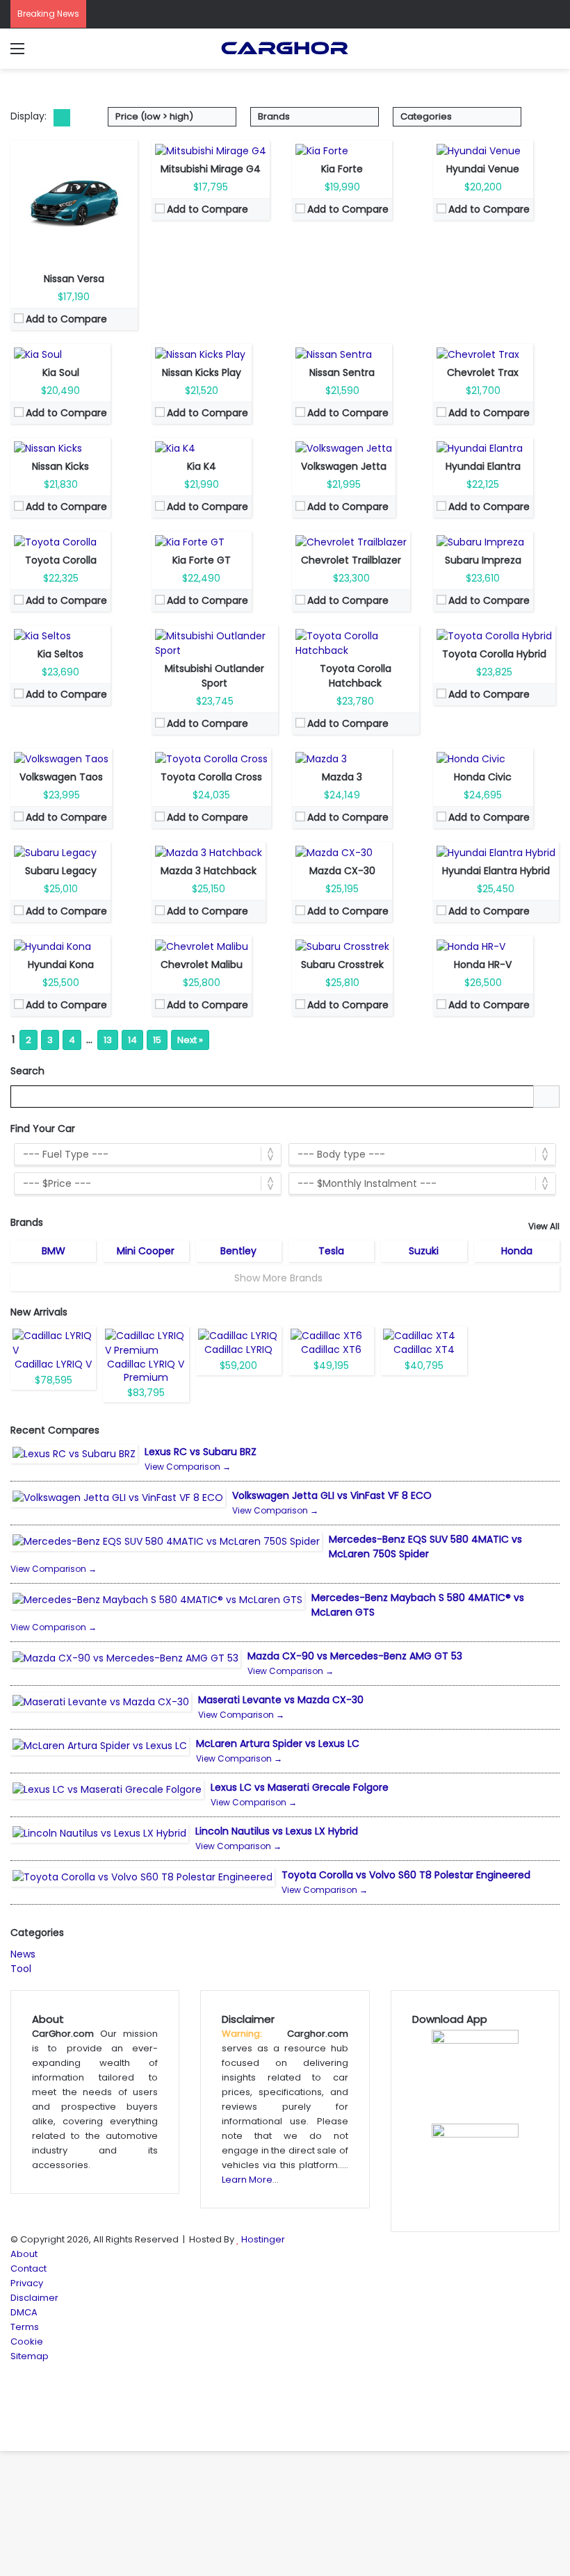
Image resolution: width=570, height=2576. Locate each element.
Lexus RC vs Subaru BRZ (200, 1452)
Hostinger (263, 2239)
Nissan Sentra (342, 372)
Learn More (247, 2179)
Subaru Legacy (61, 871)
........
» **ASSIGNMENT**: Exactly as they appear above, print all the lines, but not the pictures.

» **SOLUTION FOR THIS TASK**:
Image resolution: width=570, height=2576. Locate each element.
Lexus RC vs Subaru BRZ (200, 1452)
Hostinger (263, 2239)
Nissan Sentra (342, 372)
Learn More (247, 2179)
Subaru Legacy (61, 871)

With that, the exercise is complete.